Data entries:
****

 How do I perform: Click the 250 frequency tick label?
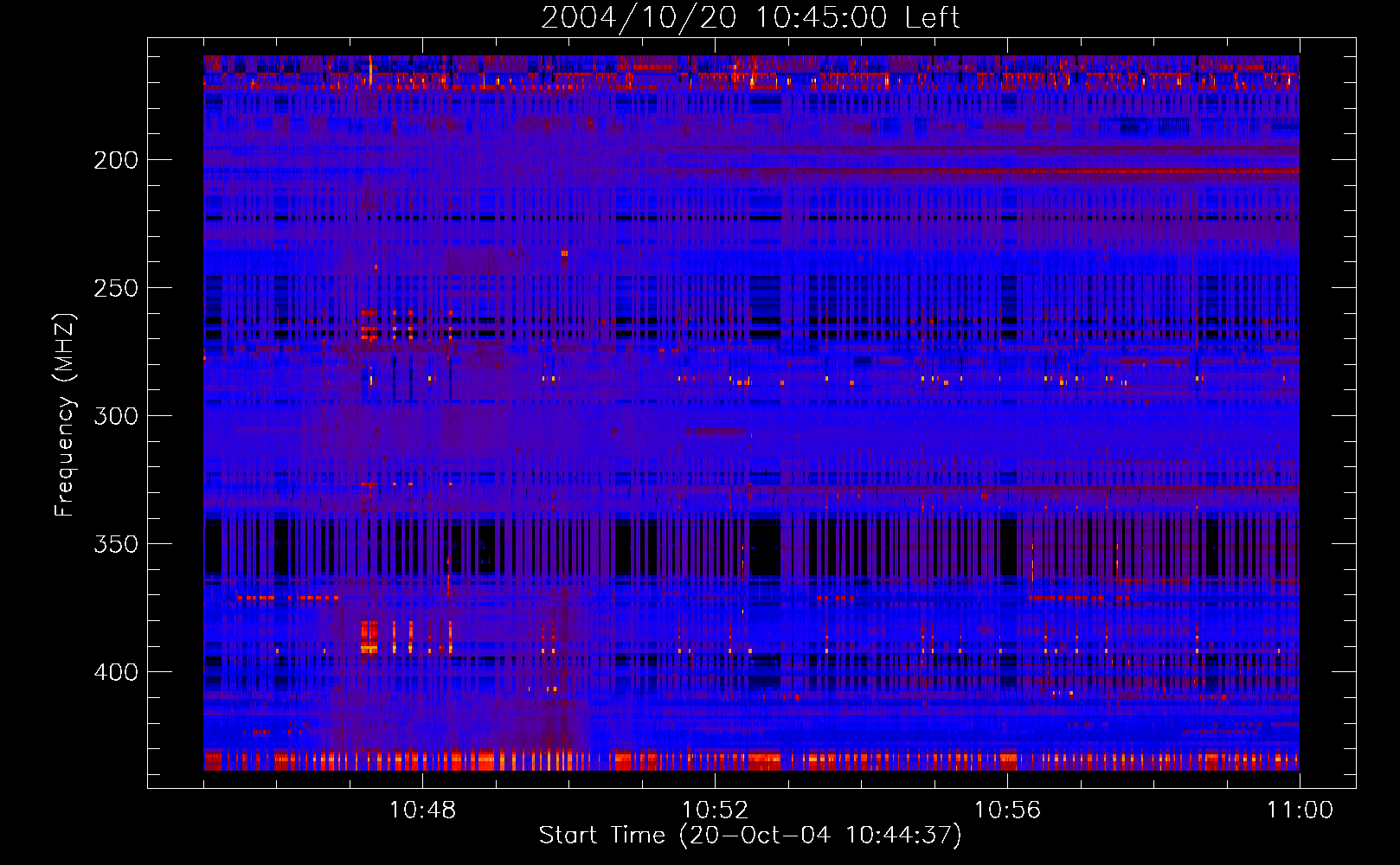[116, 288]
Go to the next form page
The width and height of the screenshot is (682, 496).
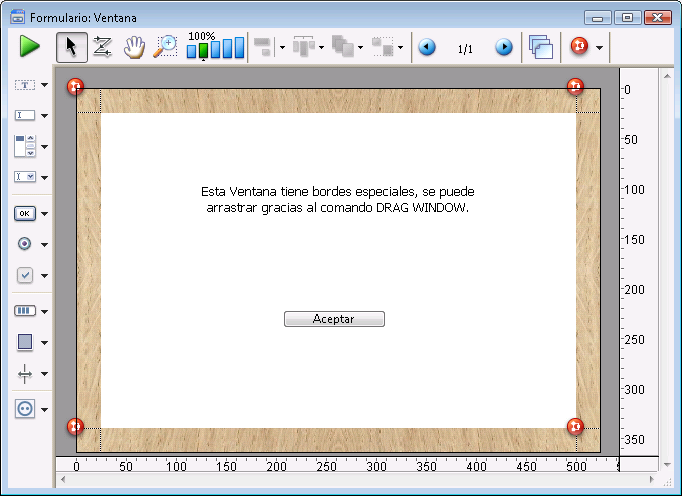(504, 47)
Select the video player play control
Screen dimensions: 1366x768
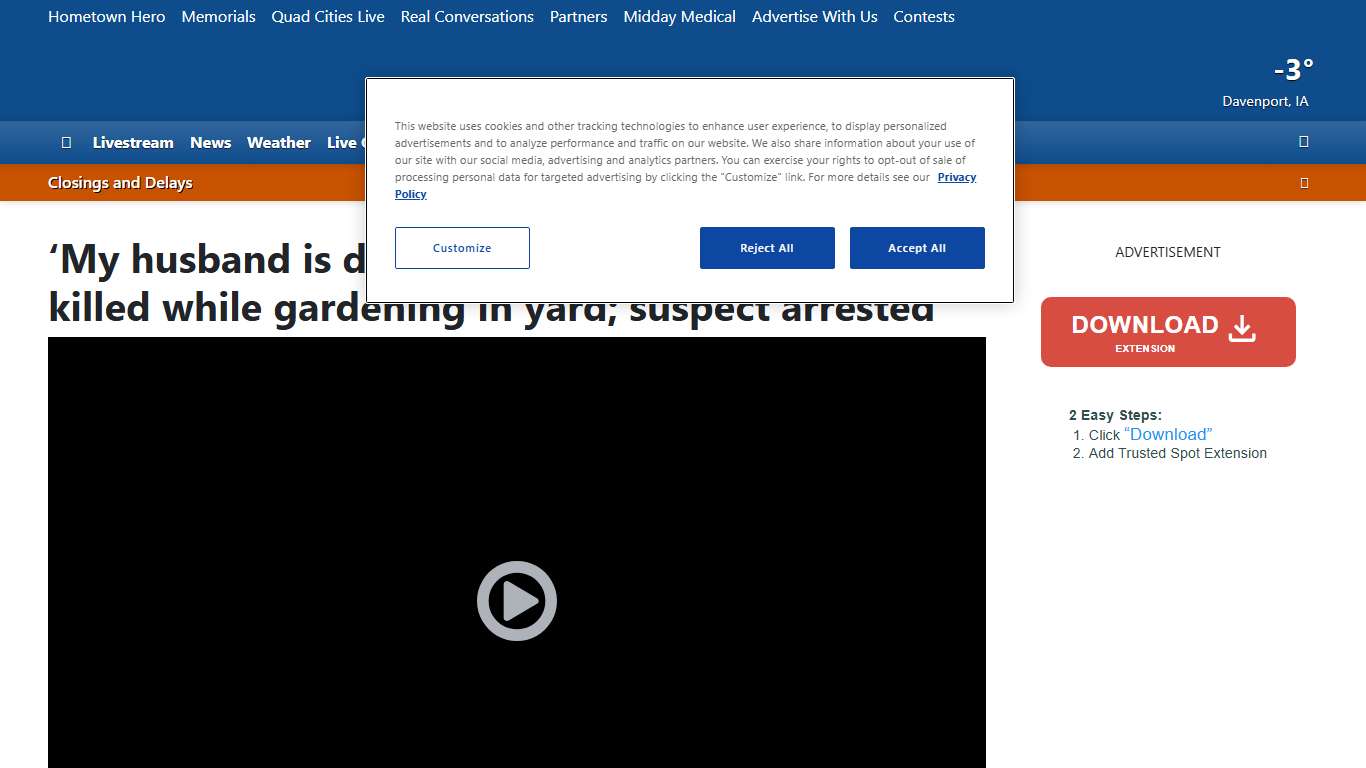coord(516,600)
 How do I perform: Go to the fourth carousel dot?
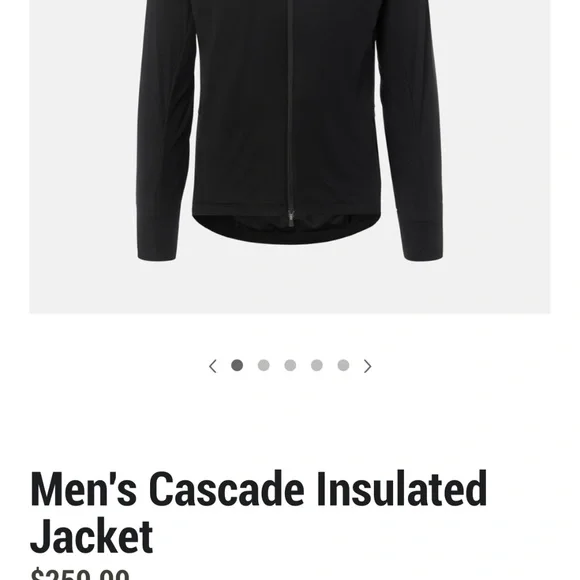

****

Prompt:
Take the line that contains "Go to the next form page" and every line after it up to the end of the records above, and restate them exactly, without the pictures.

Task response:
Go to the next form page
The width and height of the screenshot is (682, 496).
(504, 47)
Select the video player play control
Screen dimensions: 1366x768
coord(516,600)
 How do I perform: Go to the fourth carousel dot?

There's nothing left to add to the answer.